Training and education
Apple introduced the Train-the-Trainer program in 2008, which educates workers, supervisors, and managers in facilities that make Apple products on things like the code of conduct, occupational health and safety, and workers' rights. In 2010, Apple expanded the program...The training is working, Apple claims. A survey showed an increase in confidence among assembly line workers...that they can provide feedback without any concern of negative repercussions.  Apple says it also found a few aspects of its program in need of improvement...

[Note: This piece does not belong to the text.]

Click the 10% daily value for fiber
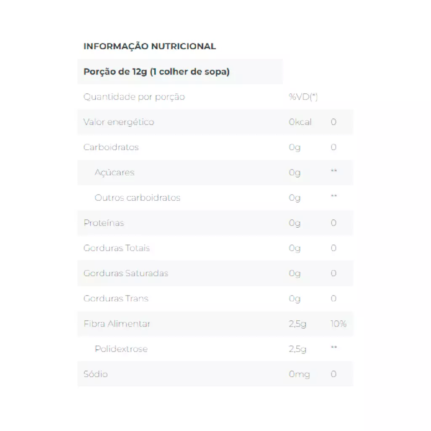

After one of its first audits in 2008 revealed a number of unethical hiring practices, Apple launched initiatives to combat involuntary labor through the use of excessively high recruitment fees...Apple now regulates against what it calls 'debt-bonded labor' by mandating that recruitment fees for the facilities it uses cannot exceed more than one month's wages. Going one step further, Apple also requires suppliers to reimburse overpaid fees for all contract workers, even for employees who are not building Apple products. Since 2008, more than $3.4 million in overcharges have been returned, and as far as Apple knows, it is the only company in the electronics industry that mandates reimbursement of excessive recruitment fees...
Conflict-free minerals
...Apple has been mapping its supply chain and working with the Extractives Workgroup, a joint effort of the Electronics Industry Citizenship Coalition and the Global e-Sustainability Initiative, to validate conflict-free sources and comply with new provisions of the Dodd-Frank Consumer Protection and Wall Street Reform Act, which became U.S. law in July 2010.  In 2010 the Extractives Workgroup began audits to identify smelters which can demonstrate that they do not get their materials from conflict areas associated with the Democratic Republic of Congo or neighboring countries. Apple expects audits for smelters of two of its key materials, tantalum and tin, to be completed by the end of 2011...
Core violations
...Apple [also] outlined a number of other 'core violations'--serious abuses of its Supplier Code of Conduct--that it found in 2010, as well as how it reacted to them.  Core violations included worker endangerment, health impairment from exposure to the hazardous n-hexane chemical, and employee coaching. In all but one case, facilities followed Apple's requirements and discontinued the violating practices. Apple caught one facility repeatedly offering cash to third-party auditors in order to reduce the number of audit findings, so it subsequently terminated business with the facility."